- WHAT THE EXERCISE ASKS
From the entries below, reproduce exactly the line containing "Task: Open the tab search dropdown arrow", the line containing "This screenshot has width=1920, height=1080.", and every line in between, with nothing added.

- RAW DATA
BEGIN
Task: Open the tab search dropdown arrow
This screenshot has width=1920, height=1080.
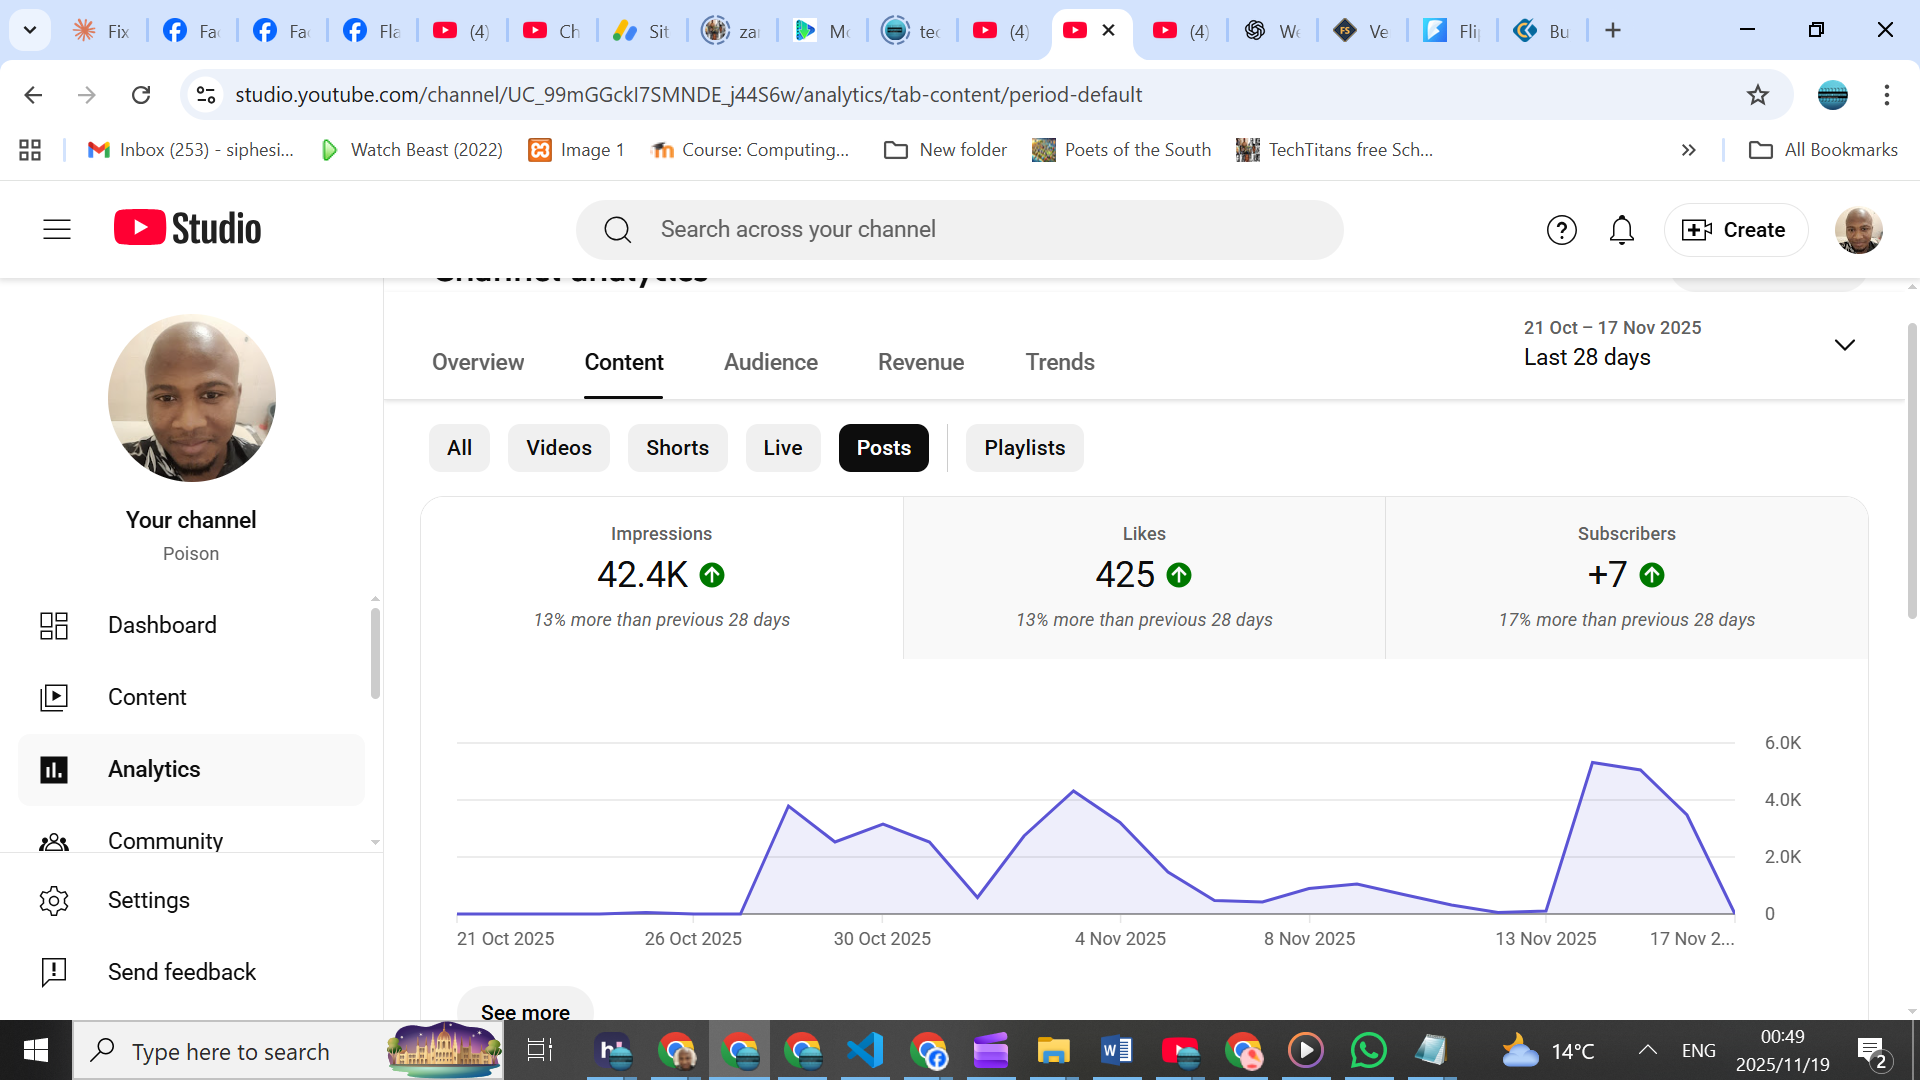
END
BEGIN
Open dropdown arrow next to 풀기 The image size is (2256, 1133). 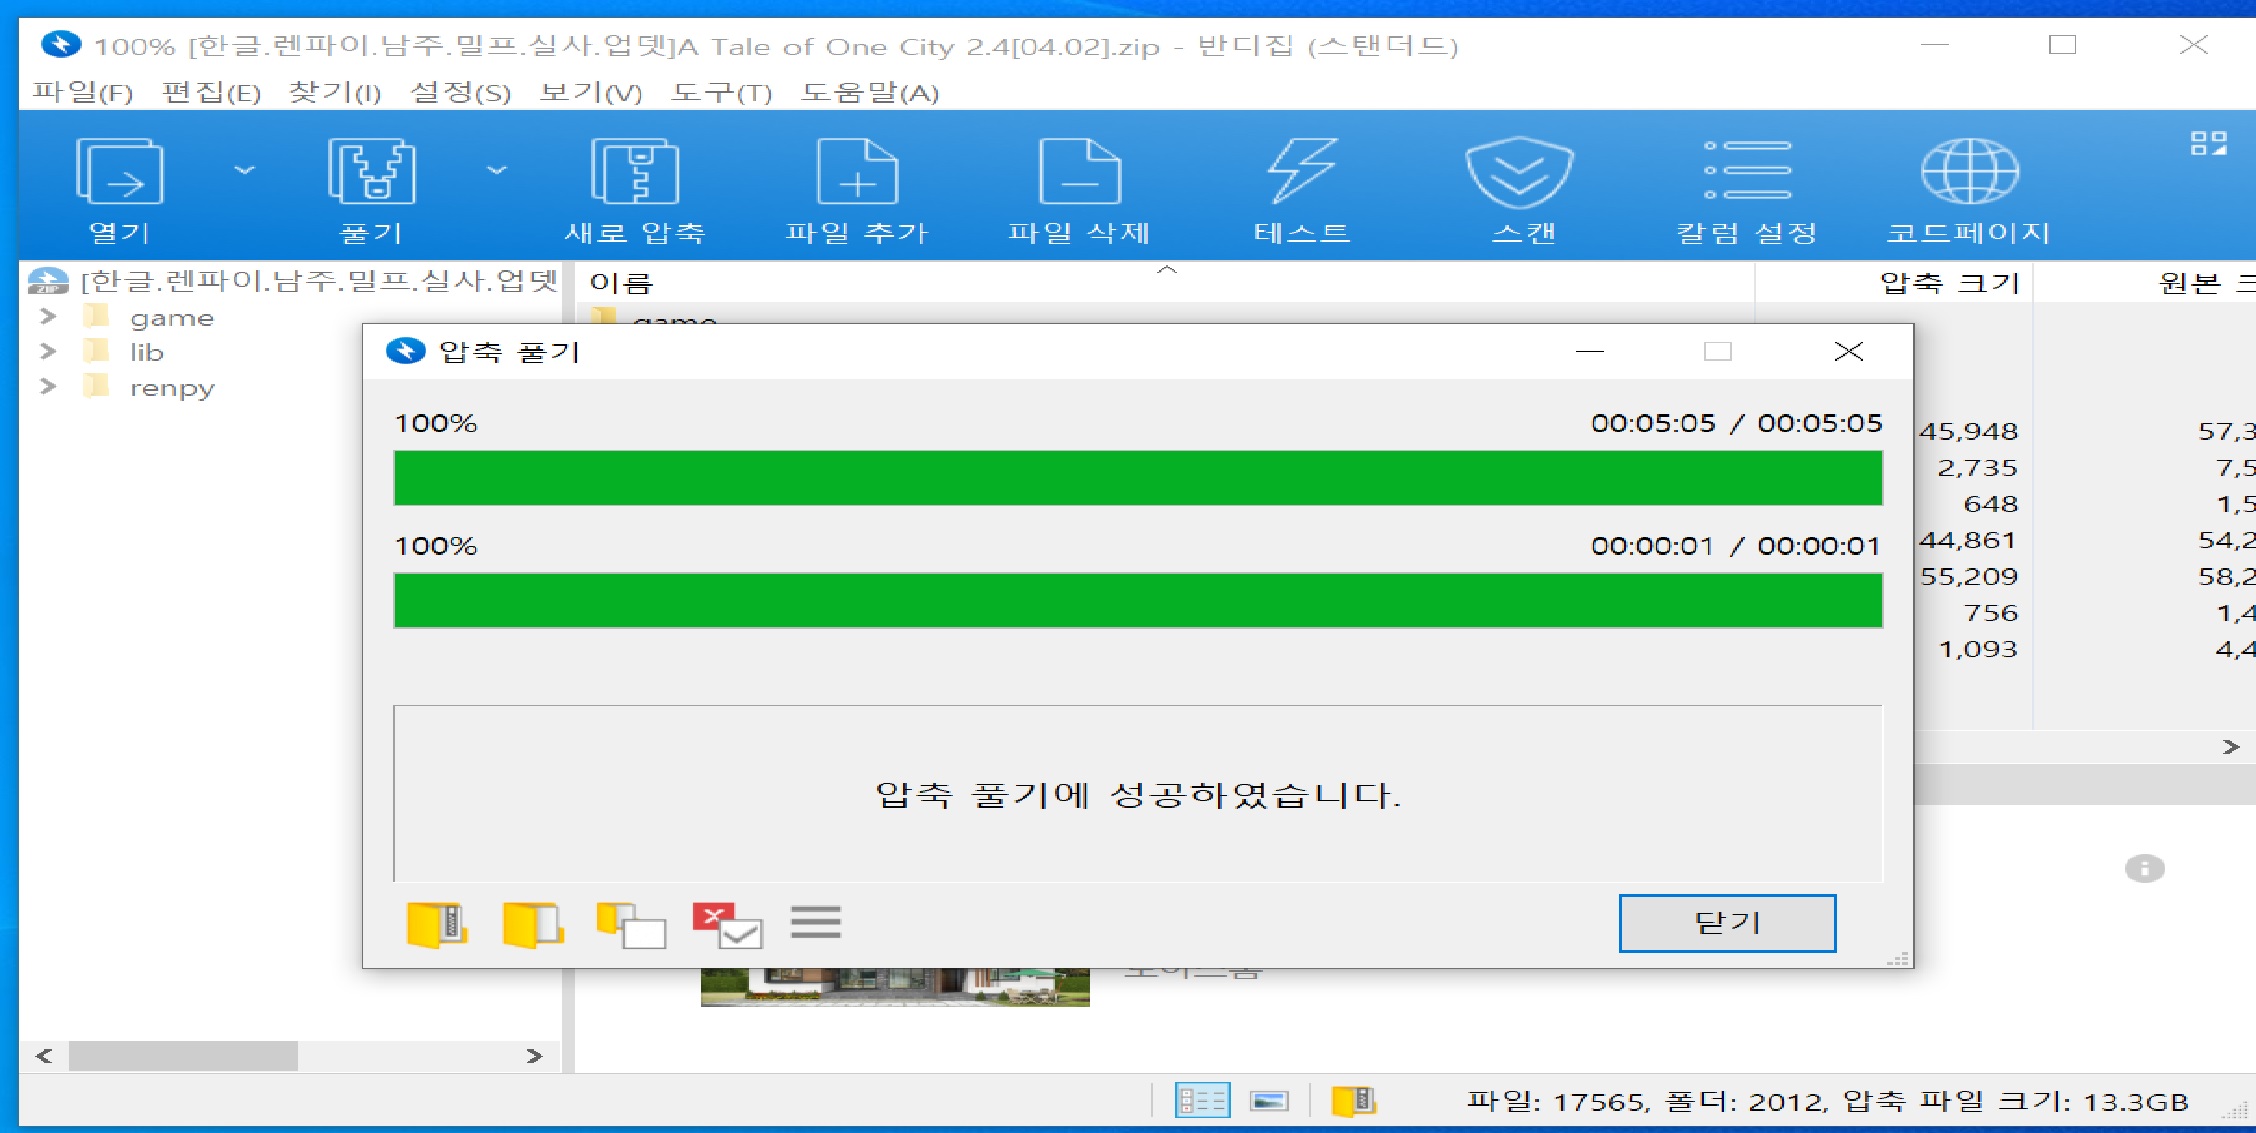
END
BEGIN
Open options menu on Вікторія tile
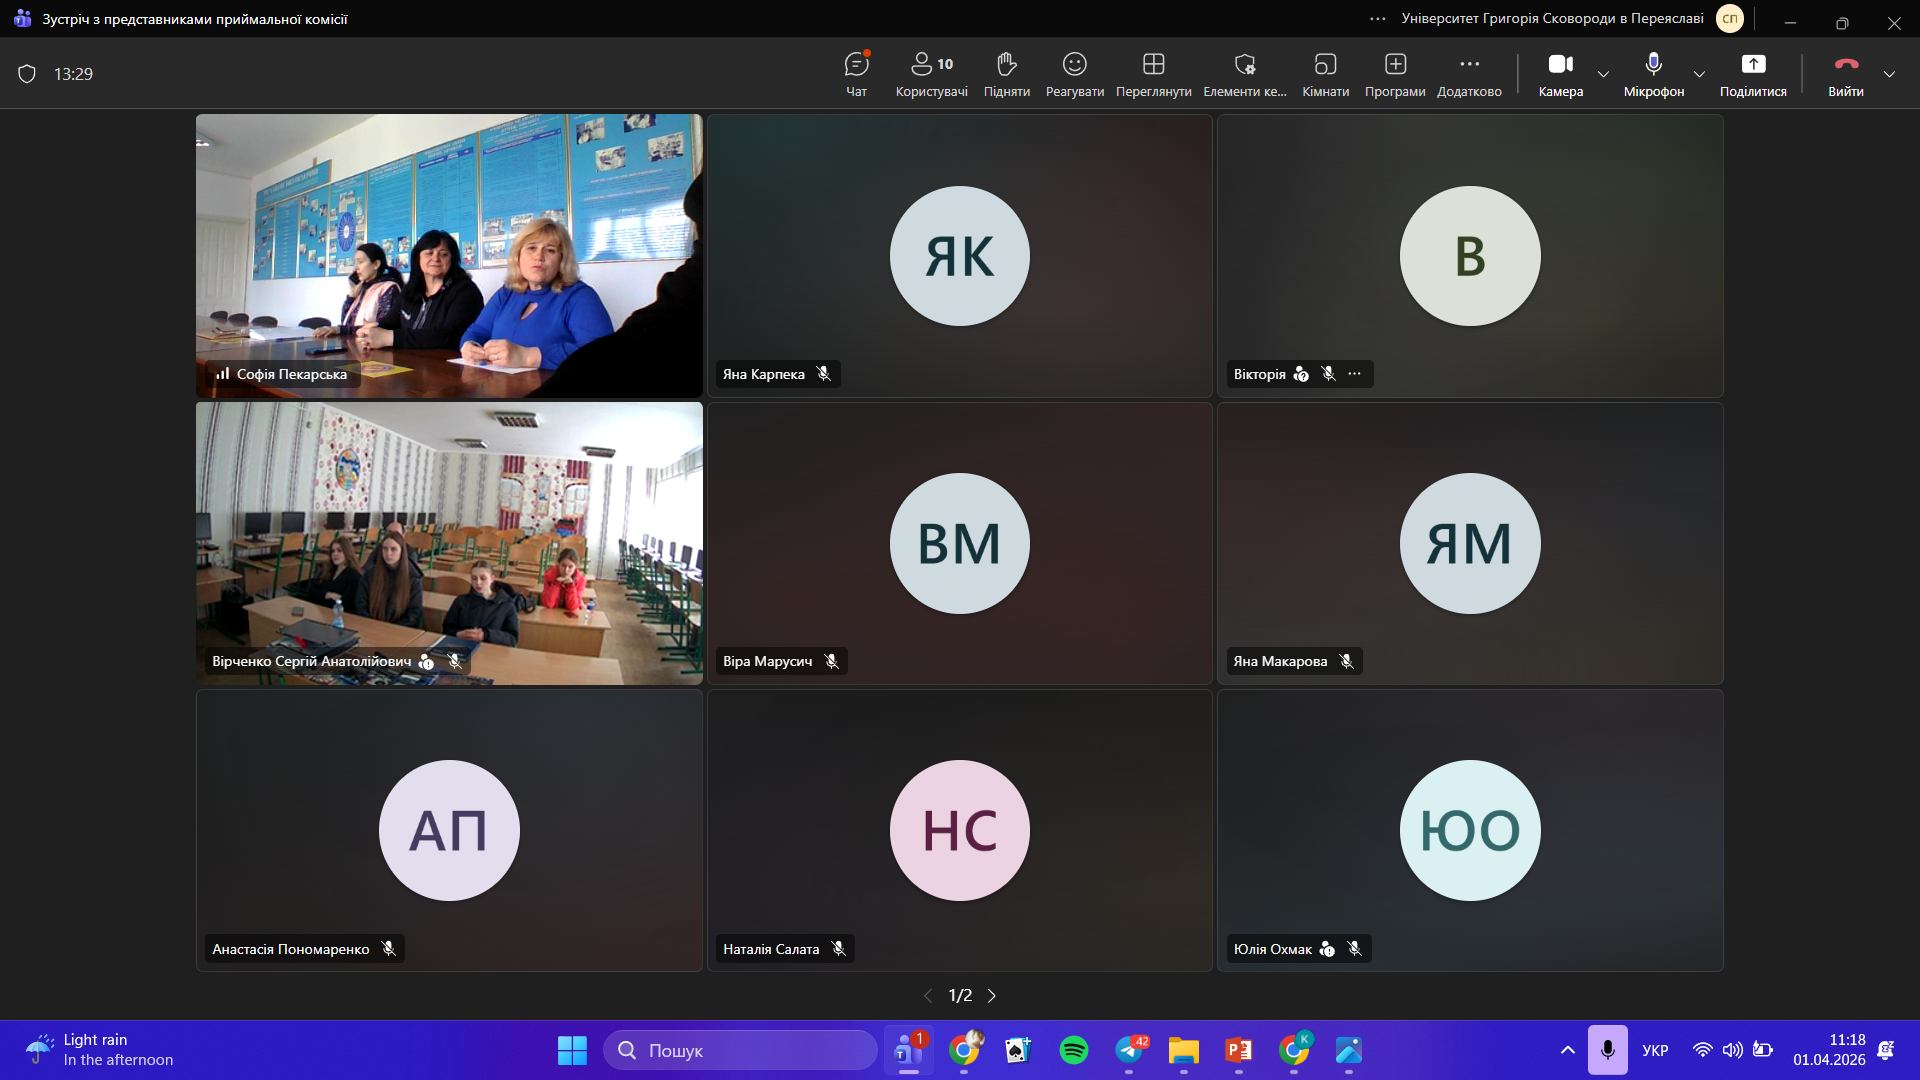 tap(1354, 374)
END
- TASK RESPONSE
Task: Open the tab search dropdown arrow
This screenshot has width=1920, height=1080.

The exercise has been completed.